- WORK INSTRUCTIONS:
A single figure is required: the number of lines below that contain "Open".

#####

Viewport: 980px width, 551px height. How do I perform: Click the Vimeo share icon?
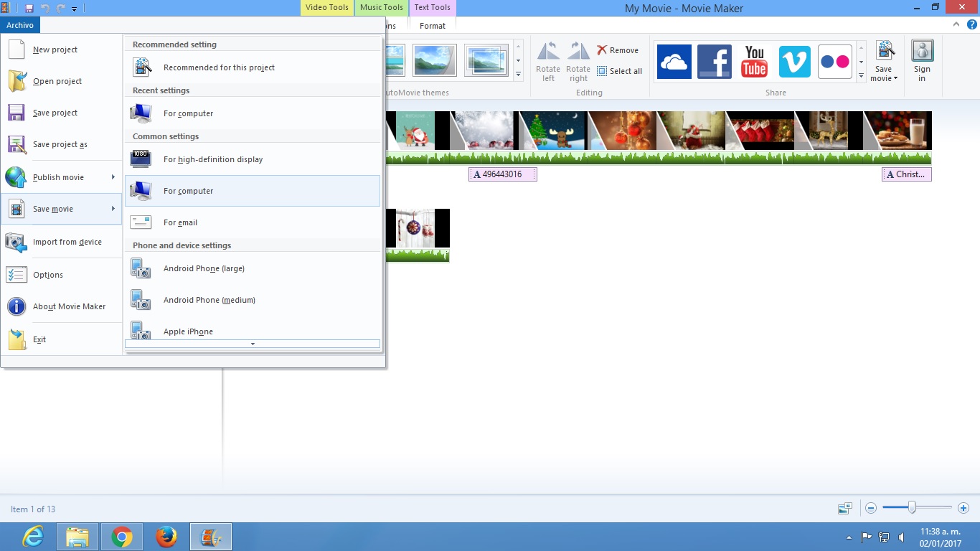coord(794,62)
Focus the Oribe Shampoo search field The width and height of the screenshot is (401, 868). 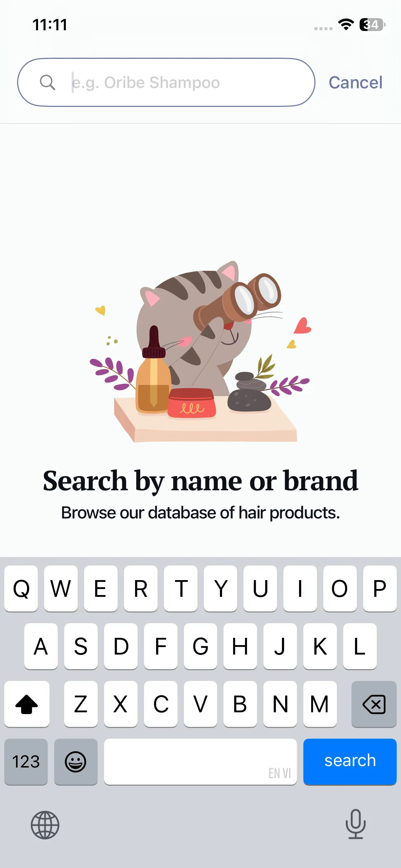166,82
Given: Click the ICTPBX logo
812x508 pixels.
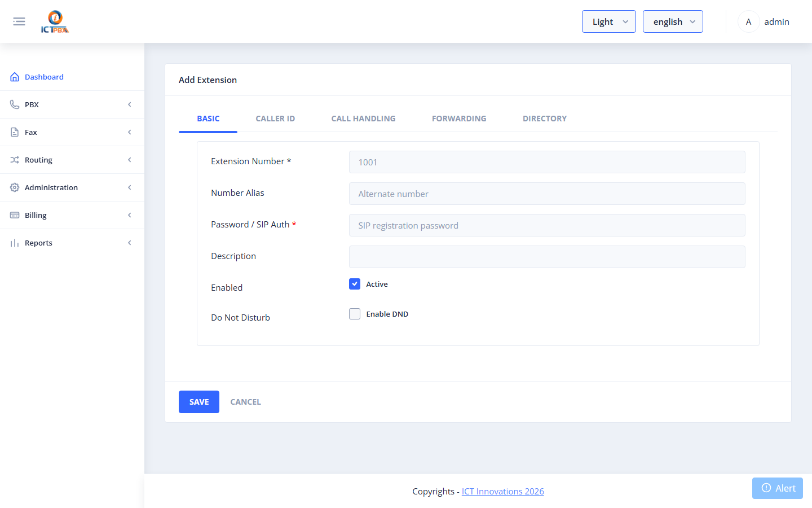Looking at the screenshot, I should tap(55, 21).
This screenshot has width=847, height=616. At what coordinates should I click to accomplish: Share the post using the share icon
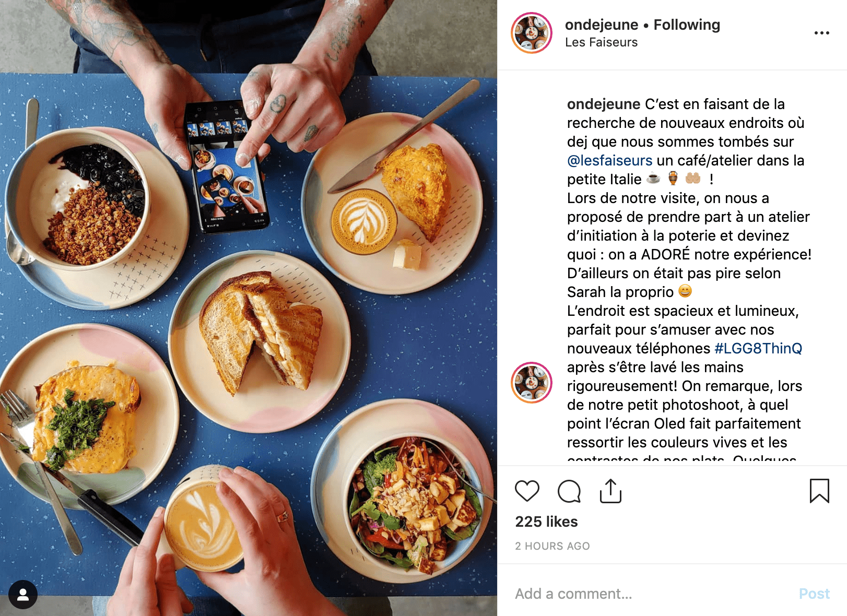tap(610, 491)
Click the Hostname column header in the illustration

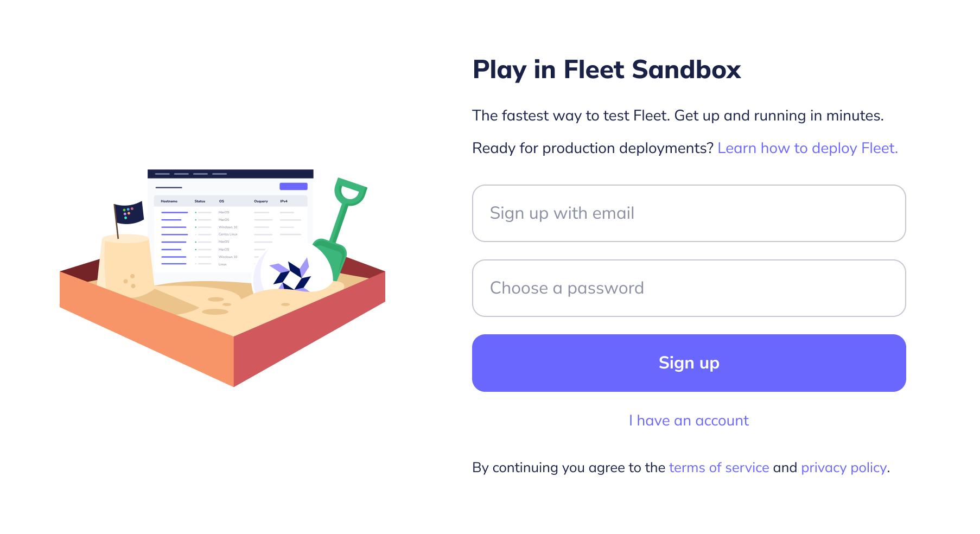point(169,201)
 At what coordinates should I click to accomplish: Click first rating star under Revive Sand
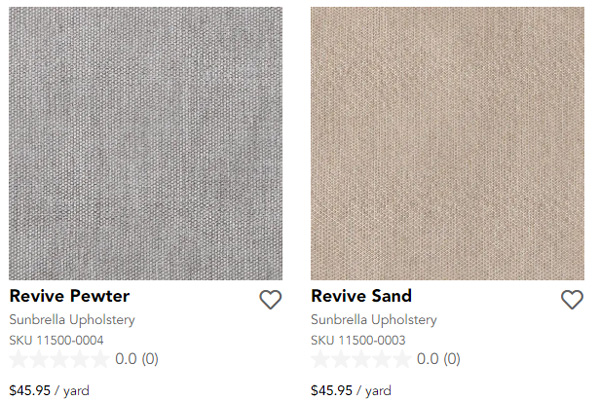click(320, 359)
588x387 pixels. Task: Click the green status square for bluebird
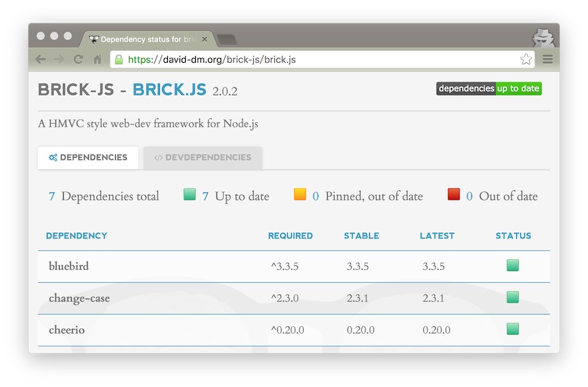tap(513, 265)
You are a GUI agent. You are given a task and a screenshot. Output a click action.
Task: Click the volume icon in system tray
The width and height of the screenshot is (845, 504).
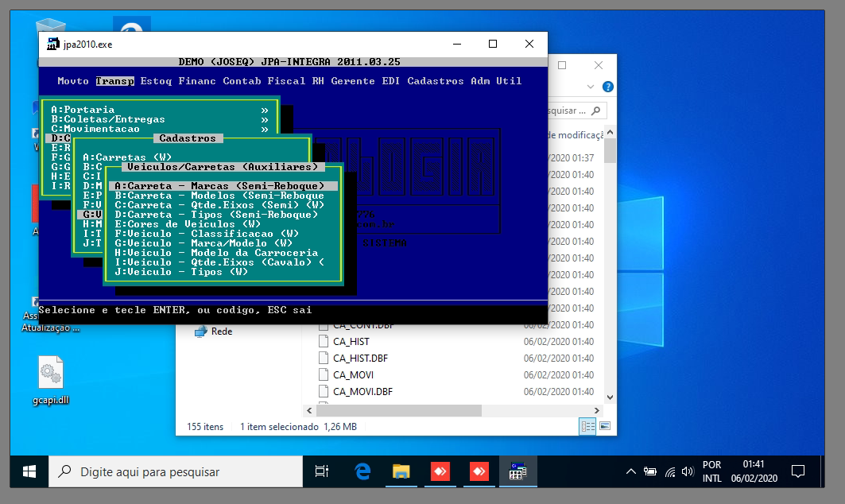pos(687,472)
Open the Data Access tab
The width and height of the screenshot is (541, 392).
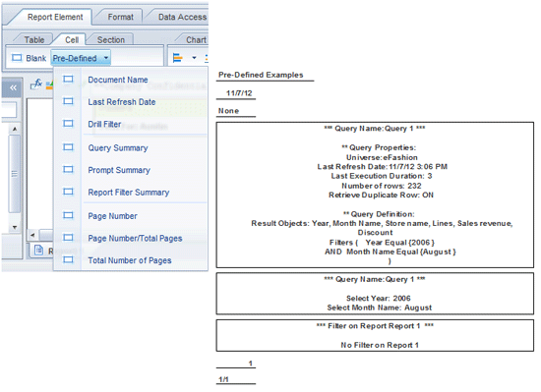182,17
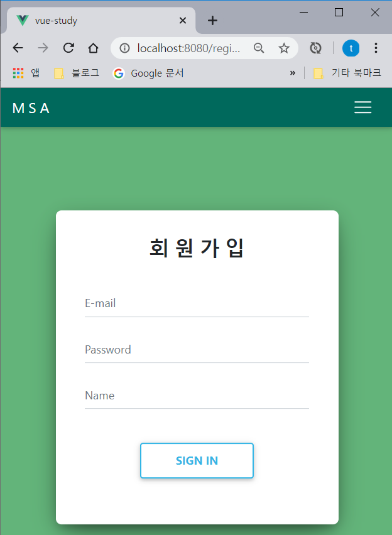
Task: View site information icon in address bar
Action: point(124,48)
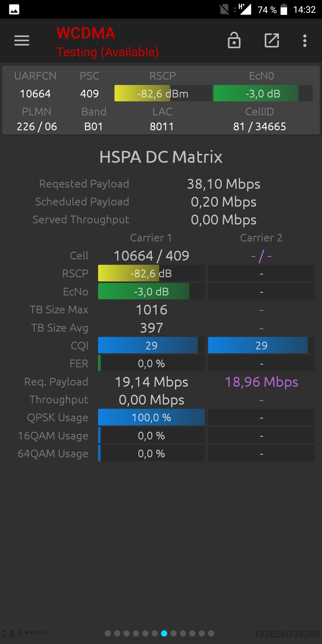Tap the Testing (Available) status label
The width and height of the screenshot is (322, 644).
108,52
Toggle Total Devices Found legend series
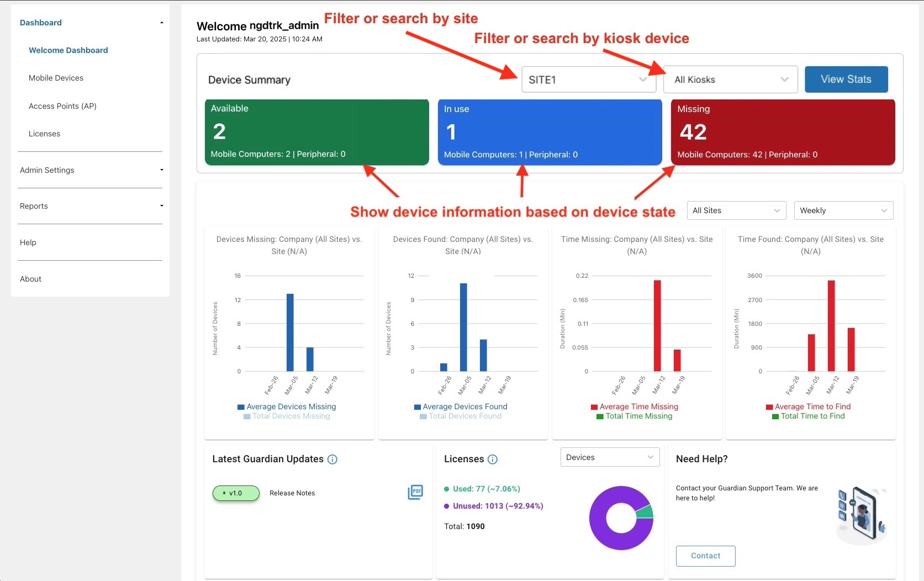 tap(461, 416)
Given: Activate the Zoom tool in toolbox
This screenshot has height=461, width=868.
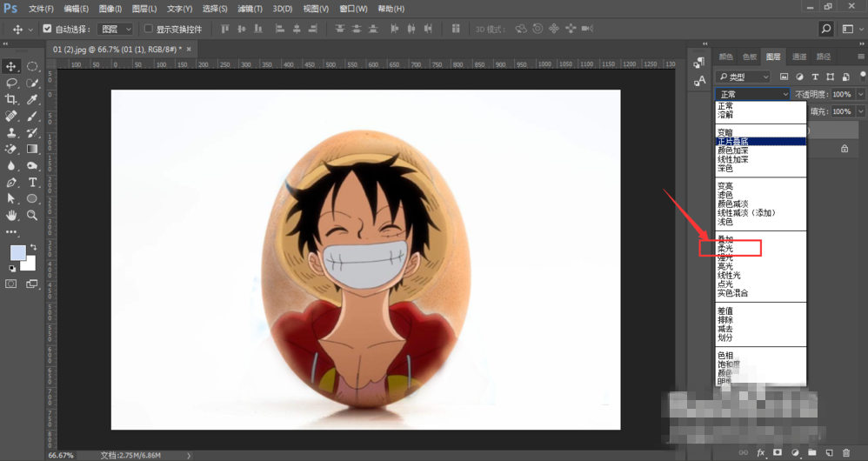Looking at the screenshot, I should coord(33,215).
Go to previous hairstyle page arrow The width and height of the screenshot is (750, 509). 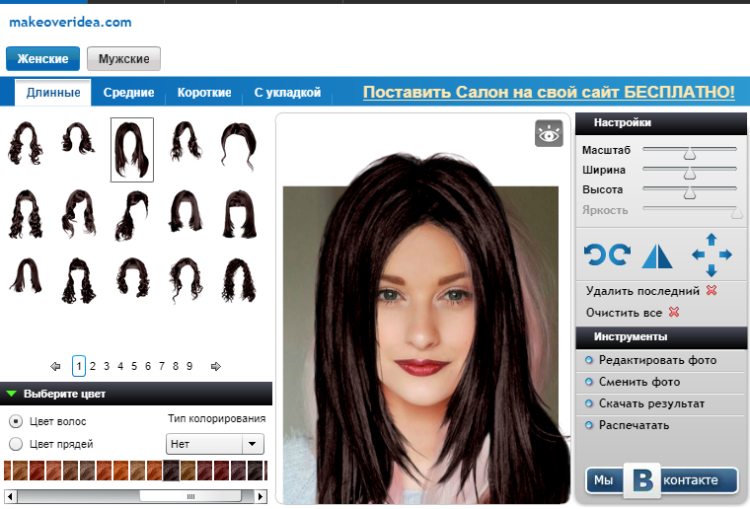click(x=55, y=367)
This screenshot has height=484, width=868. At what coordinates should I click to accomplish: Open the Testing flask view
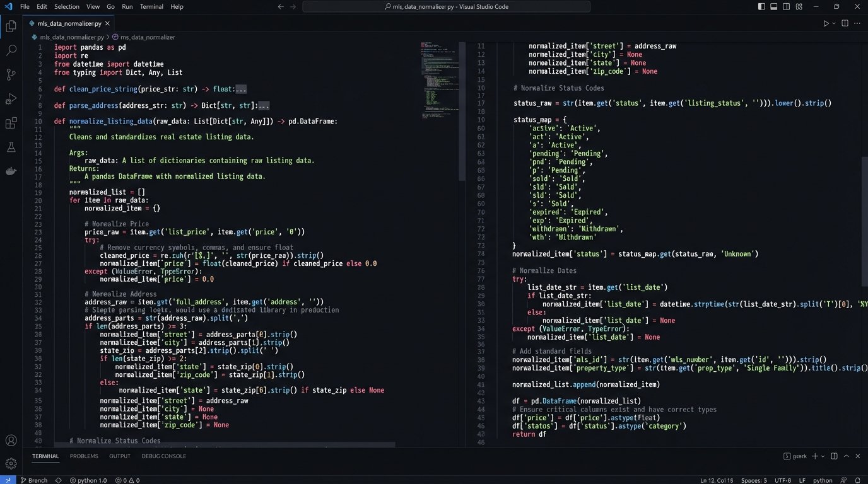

#####

- SOLUTION BELOW:
2